11/02/2016

Carmen Mendoza Arroyo and Sandra Bestraten are participating in the UN-Habitat global experts group meeting on “Urban Labs: A tool for integrated and participative urban planning.”

Dr Carmen Mendoza Arroyo,  Assistant Director of the School of Architecture, Director of the Area of Urbanism and Co-Director of the Master's degree in Cooperation, and the architect Sandra Bestraten, also Co-Director of the Master's degree in Cooperation,participated in a round table entitled “Labs within Academia” as part of the worldwide UN-Habitat meeting entitled “Urban Labs: A tool for integrated and participative urban planning”  which took place in Barcelona on 2 and 3 February 2016.

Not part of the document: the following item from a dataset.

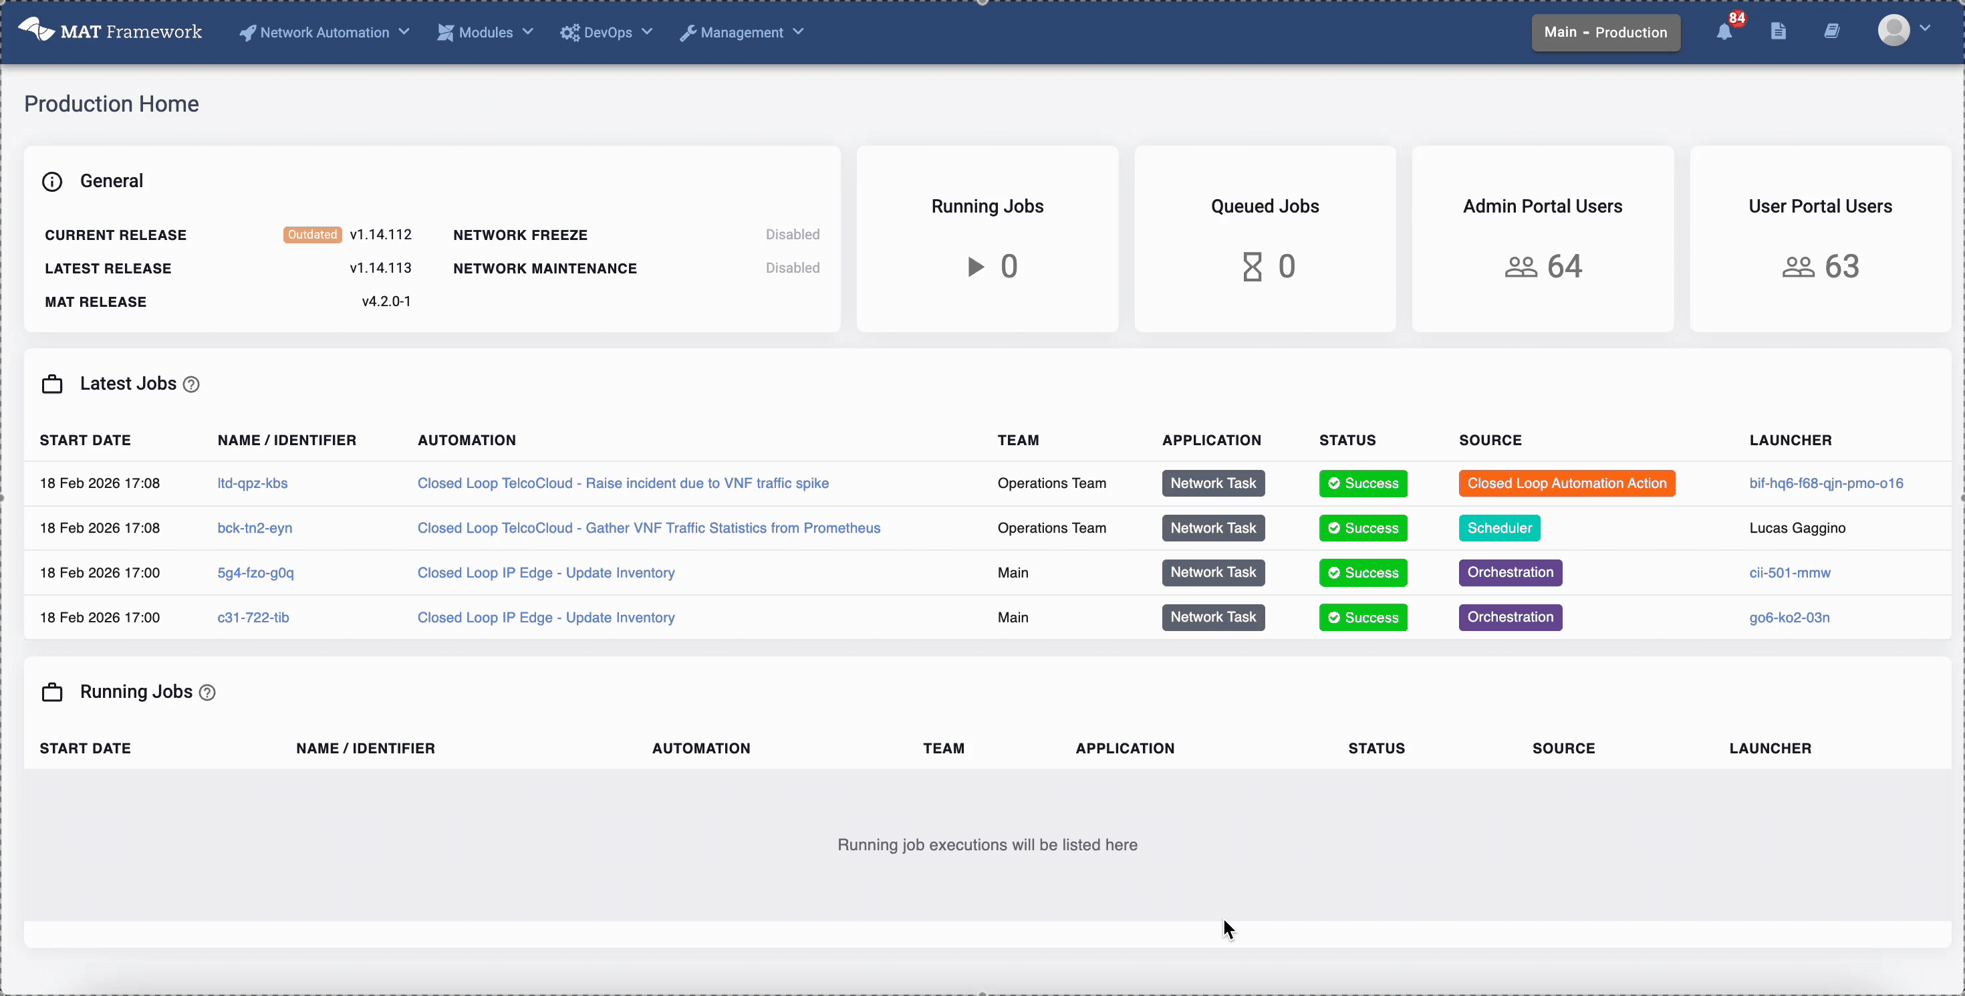Screen dimensions: 1965x996
Task: Click the Running Jobs play icon
Action: [975, 267]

This objective of this “Labs within Academia” seminar was to generate an exchange of opinions between international experts on the role of researchers, academic institutions and urban laboratories, as well as the involvement of universities in urban planning and development problem. The talk given by the directors of the Master's degree in Cooperation focused on the methodologies that are implemented throughout the course, with the aim of bringing students and their academic work closer to real problems in the areas of urban planning and development. Likewise, they provided examples of how through fieldtrips and workshops in various developing countries, the Master's has cooperated with local administrations and cities in order to tackle contemporary problems and challenges in the context of both emergencies (post-disaster and post-conflict) and physical and social exclusion. 

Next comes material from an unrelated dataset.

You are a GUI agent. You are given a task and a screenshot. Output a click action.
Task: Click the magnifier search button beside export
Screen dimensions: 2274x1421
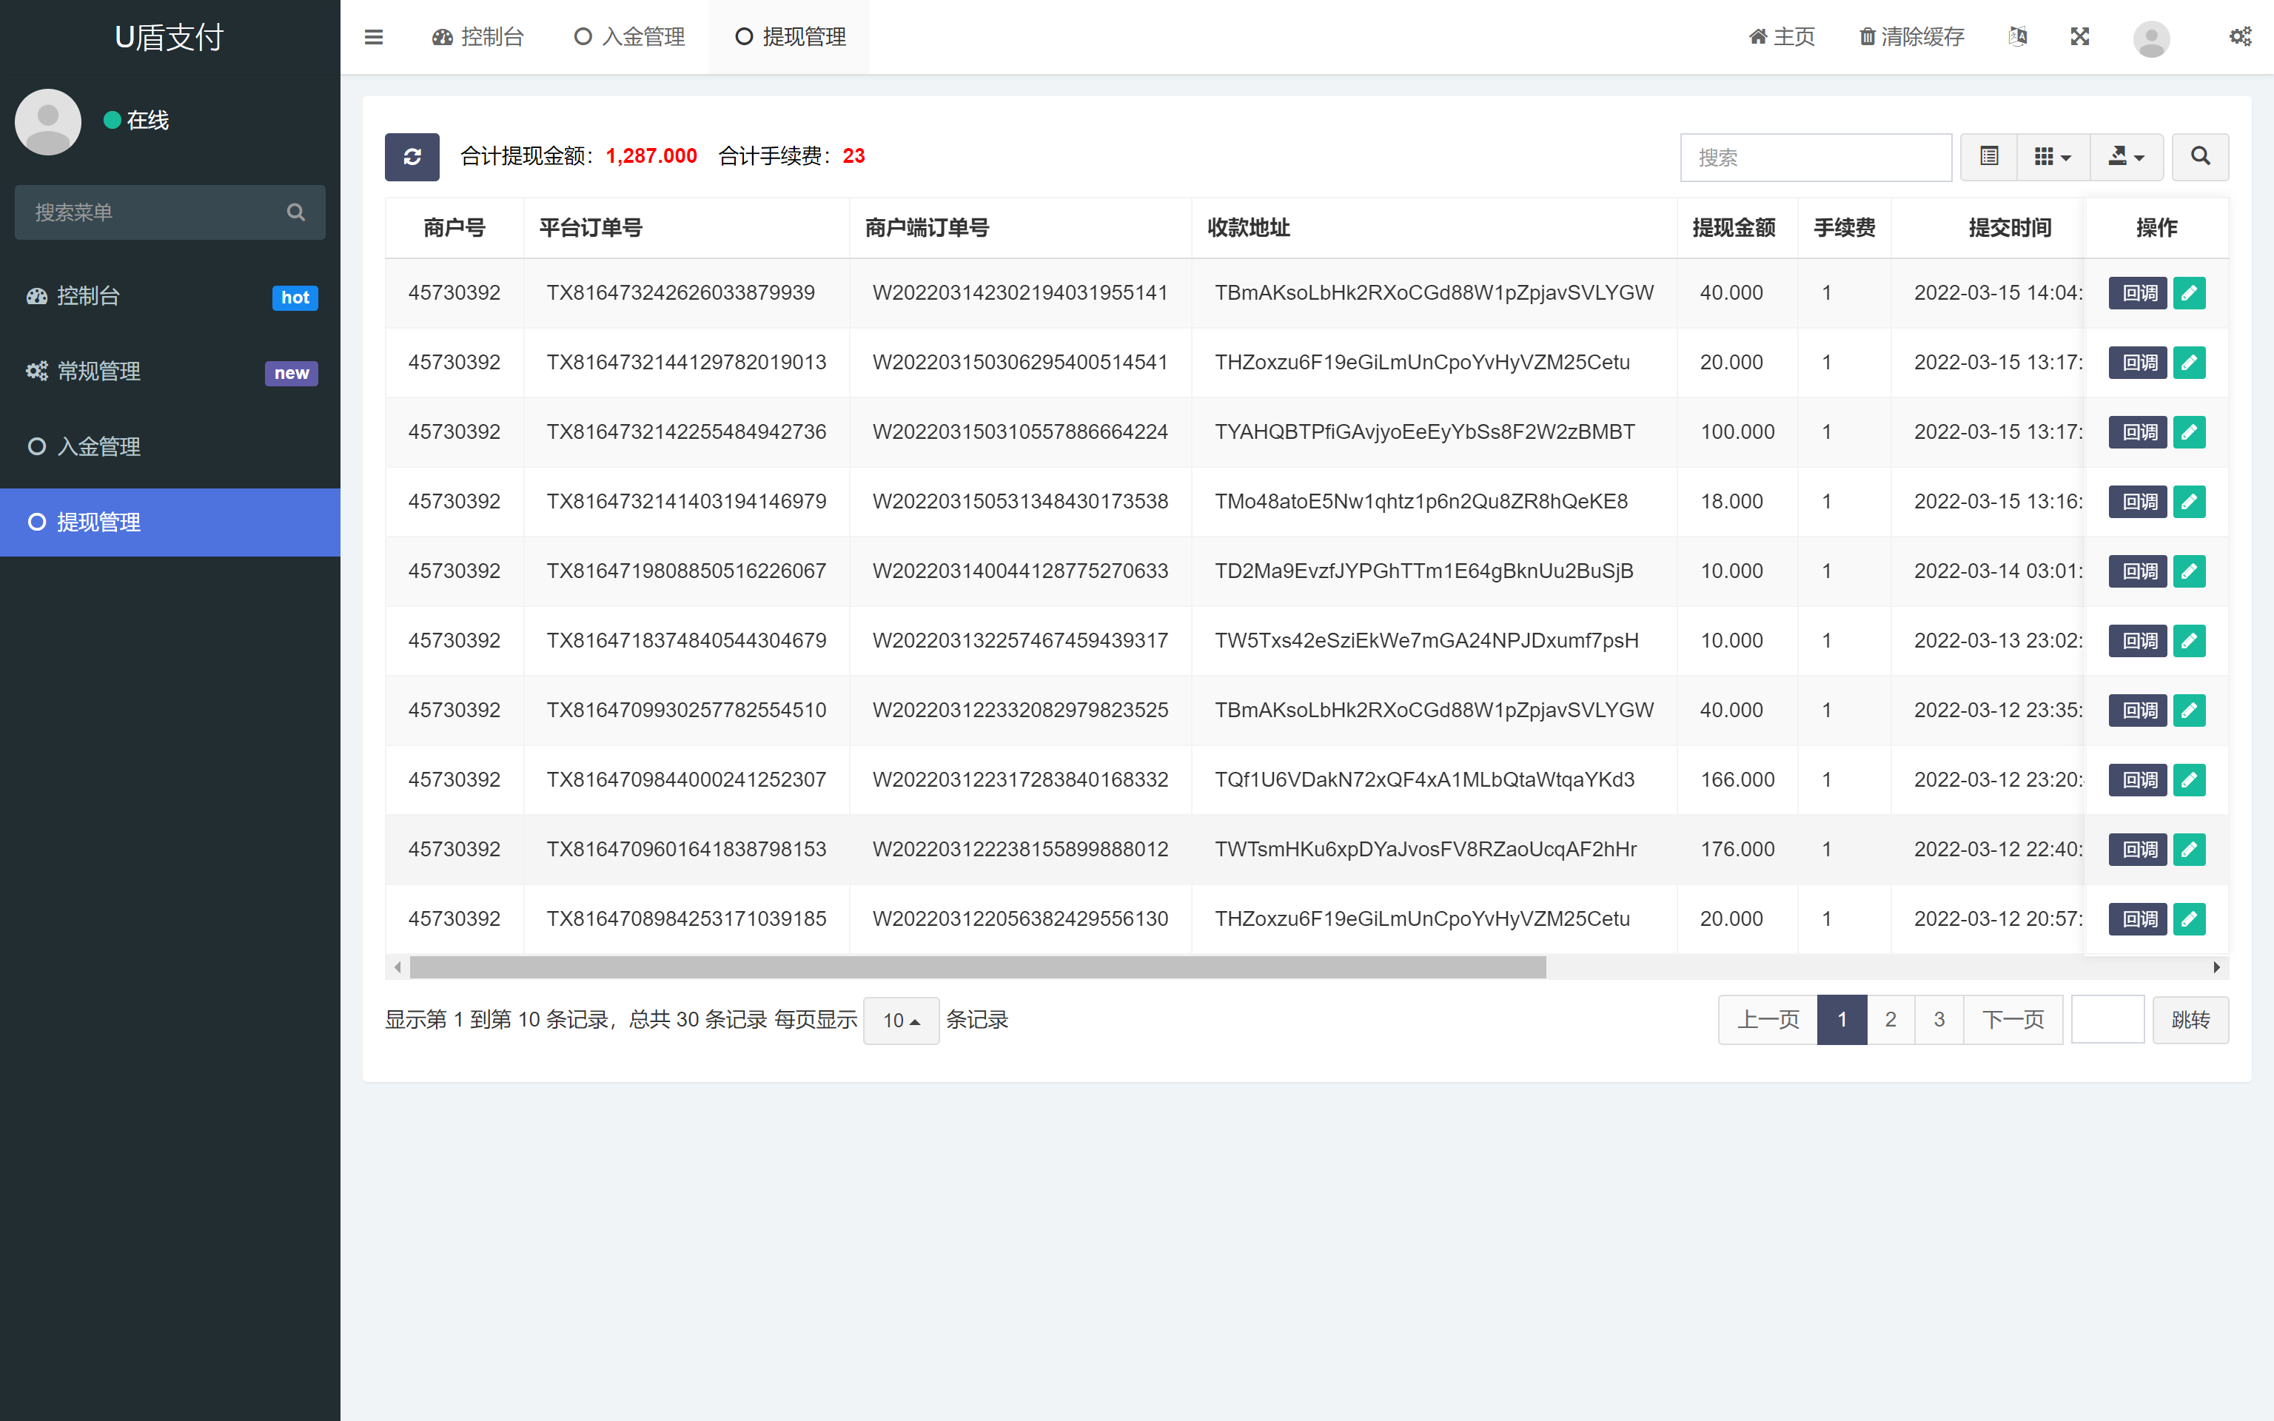[x=2200, y=156]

The UN.Habitat “Urban Labs: A tool for integrated and participative urban planning” proposes and implements urban planning projects at a neighbourhood, city and global level.This laboratory supports the local, regional and national authorities in terms of the implementation of policies, plans and designs through participatory planning processes. This is done in order to achieve more compact, better integrated and connected cities, which promote equitable and sustainable urban development, which are resiliant to climate change.